Closed danielcarter closed 5 years ago
Hi @danielcarter,
have you been running into rate limits?
Best,
Erik
Hi @ErikBorra -- thanks for taking a look.
No -- no rate limit issues. The collections running are all pretty small and low-volume.
Hi @danielcarter
About the timeline, you mean you verified the user used the hashtag you were querying in their recent timeline, but it did not end up in your bin? About both datasets, how did you compare them? With a spreadsheet export, or with a MySQL query?
Is your TCAT installation fully up-to-date database wise? Did you try to run php upgrade.php
in the common/ directory?
To compare the datasets, I used spreadsheet exports. I've since looked into this more, pulling tweets for some users from the REST API to compare with what the streaming is giving.

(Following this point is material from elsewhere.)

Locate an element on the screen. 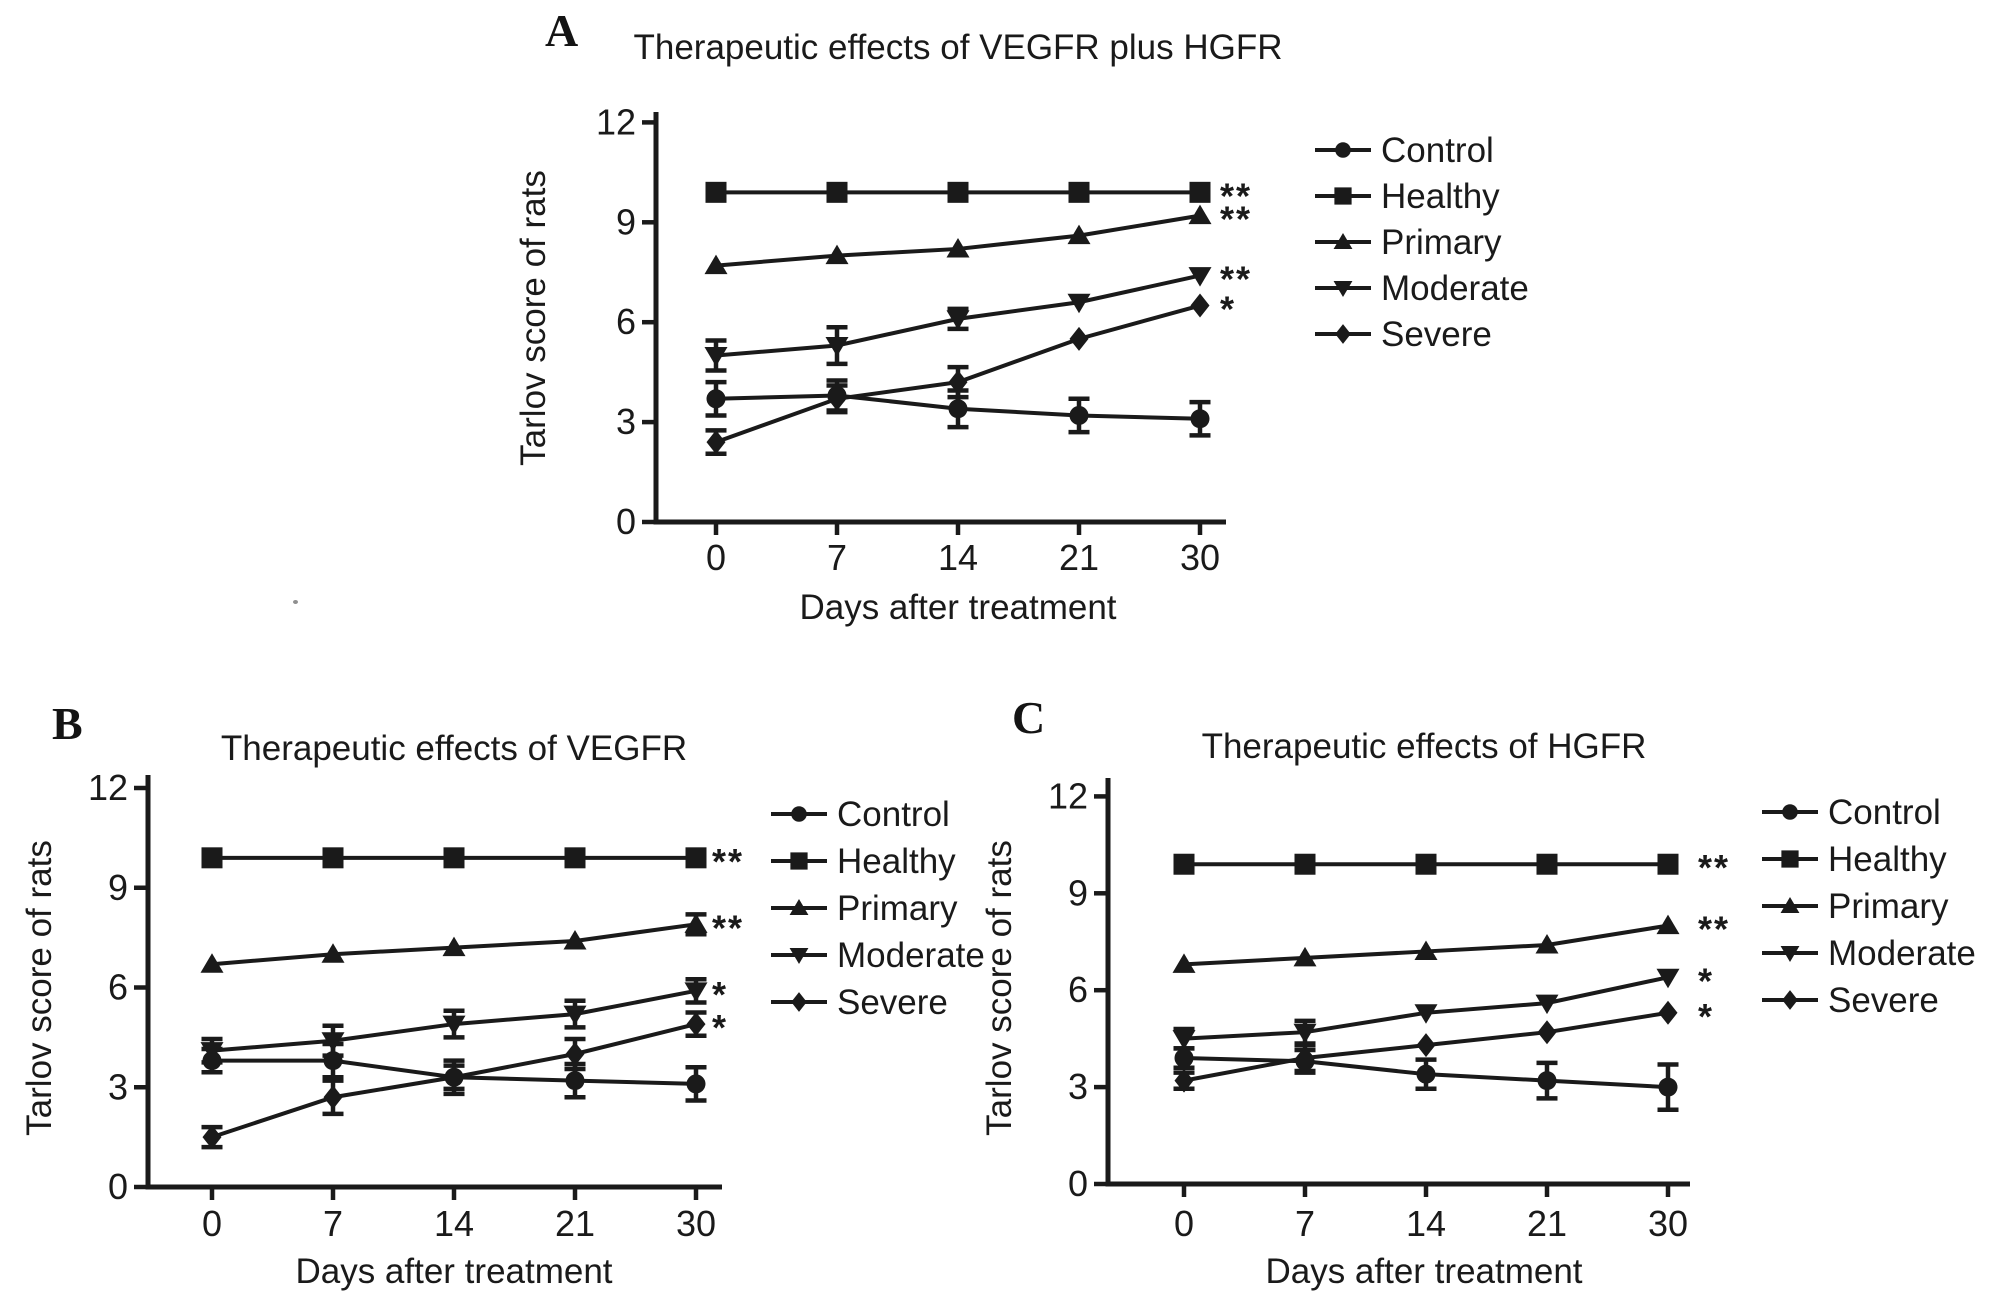 The image size is (2008, 1299). panel-a-x-axis-label: Days after treatment is located at coordinates (958, 608).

I still need to finish looking at that data, but there are some pretty large differences.
I do need to run the upgrade script, but I've been hesitant to stop the collections I have going. Is there any chance that would be causing the problem?
I'm closing this issue now, as there have been recent improvements/fixes in TCAT which may have solved this issue. You should rerun the experiment again to see if there is a big difference.
I have a question about some strange results I'm seeing. I have two collections based on hashtags that were started at the same time, around 8 months ago. Sometimes the hashtags are used together, and I checked today how many of hashtag A were in the set for hashtag B and vice versa. I assumed this should give the same number, if I got all of each set -- but the numbers are off by about 2,000. Additionally, I exported the recent tweets for a single user and checked against their timeline, and the dataset is missing quite a few.
Any ideas what could be going on? I'm running on an EC2 server, so I don't think the server has been down. The only thing I can think of is that a lot of the people using these hashags tweet a lot and tweet pretty similar content, so maybe Twitter is throwing some out before it goes over the API?
Any help would be really appreciated.